### Fragmento seleccionado
<<<<
Por ejemplo, si escuchamos nuestro nombre en medio del tumulto de un bar, éste actuará de gancho, haciendo que nuestra atención se oriente hacía esa zona de la sala que antes ignorábamos. Este efecto atencional tiene un valor evolutivo claro. Al fin y al cabo, en un entorno social, es ventajoso que se priorice el procesamiento de la información autorrelacionada, por ser relevante para nosotros.
De manera similar a lo que sucede con el nombre, otro elemento representativo de nuestra identidad, nuestro rostro, también goza de esta ventaja de procesamiento. Estudios de reconocimiento facial demuestran que reconocemos mejor y en menor tiempo nuestra cara en comparación a otras caras conocidas.
Pero, ¿acaso esto no sucede simplemente porque la nuestra es la cara que mejor conocemos? Pues no. Esta ventaja va más allá de la familiaridad, ya que se observa ante el yo en cualquiera de sus formas: el propio nombre, la propia cara… Pero también con elementos que han sido artificialmente asociados a uno mismo, como avatares o incluso figuras geométricas.
El efecto Narciso
En nuestro laboratorio de Neurociencia Cognitiva, ubicado en la Universidad Autónoma de Madrid, quisimos dar un paso más allá para descubrir qué pasa en nuestro cerebro cuando vemos nuestro rostro. Y averiguar si realmente existen diferencias a nivel de procesamiento neural entre la nuestra y otras caras.
Utilizando electroencefalografía, una herramienta que nos permite conocer la actividad eléctrica que emiten nuestras neuronas, pudimos comprobar que realmente la propia cara tiene un procesamiento más eficiente con respecto a otras conocidas. Y esto sucede por la acción de ciertos mecanismos atencionales que operan rápidamente en nuestro cerebro.
Concretamente, al percibir nuestra propia imagen se desencadena un juego atencional en dos tiempos. En un primer momento, la atención orientada hacia el yo impulsa el acceso a la información autobiográfica (de dónde soy, cómo me llamo, etc.), permitiéndonos reconocernos más rápidamente. Aunque lo más fascinante es lo que sucede después. Tras el autorreconocimiento, se produce una movilización de nuestros recursos cognitivos a las áreas cerebrales que están especializadas en el procesamiento facial (como el giro fusiforme), lo que se traduce en un “enganche” atencional hacia nuestra propia cara. Por eso nuestro propio rostro tiene la capacidad de secuestrar y retener nuestra atención durante más tiempo en comparación a otras caras que también conocemos.
>>>>
### Listado de datos
<<<<
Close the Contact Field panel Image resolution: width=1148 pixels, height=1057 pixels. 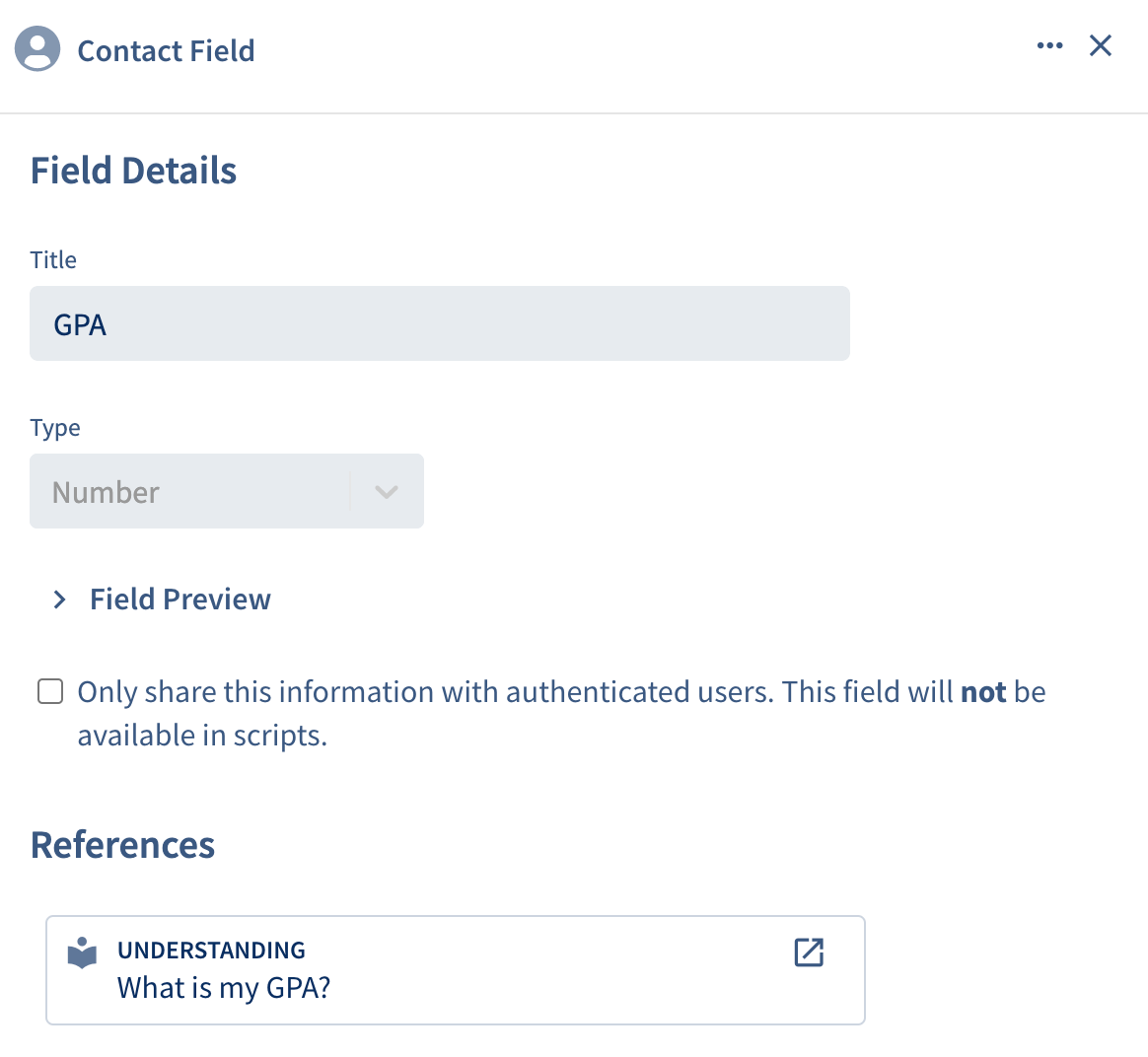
>>>>
<<<<
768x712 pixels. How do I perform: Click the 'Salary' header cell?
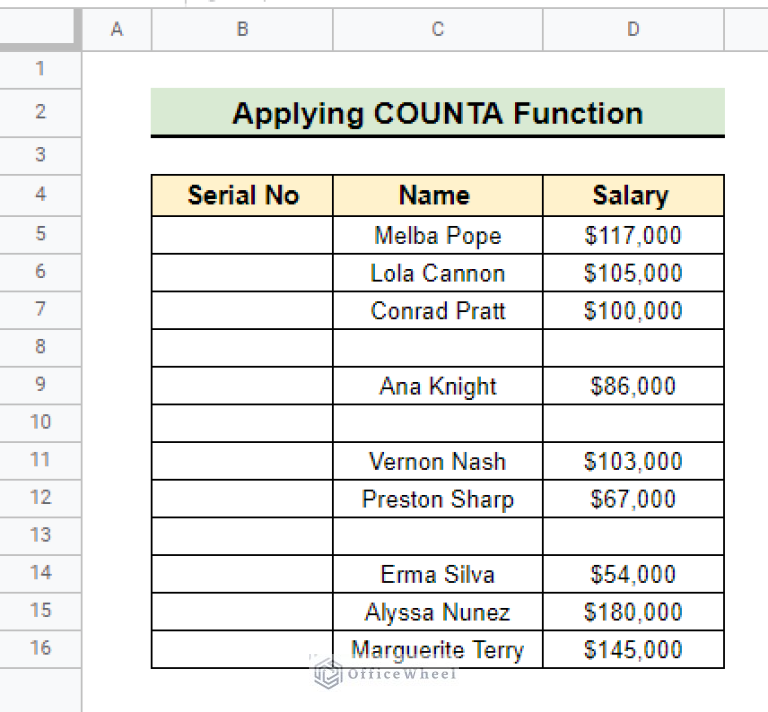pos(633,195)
>>>>
<<<<
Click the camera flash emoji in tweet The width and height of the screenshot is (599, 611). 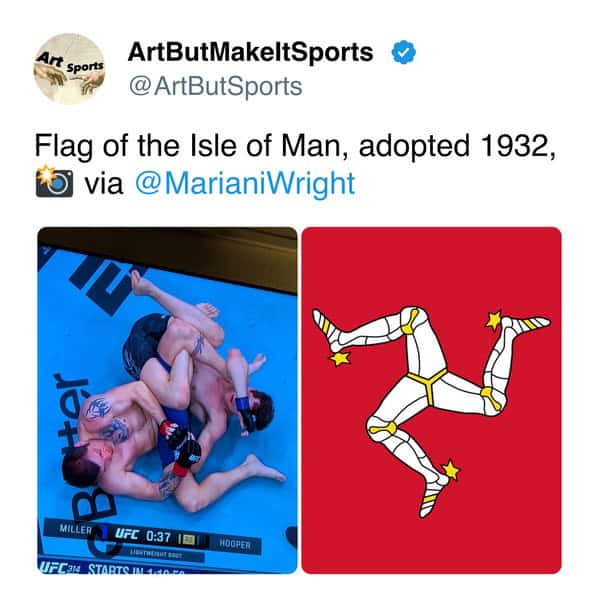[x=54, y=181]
>>>>
### Qué hacer
¿En qué formas del yo, o elementos asociados a uno mismo, se observa la ventaja de procesamiento según el fragmento sobre la atención a la propia cara? Enuméralas todas. Los datos son un material aparte, sin relación con el fragmento.

### Respuesta
- El propio nombre
- La propia cara
- Avatares
- Figuras geométricas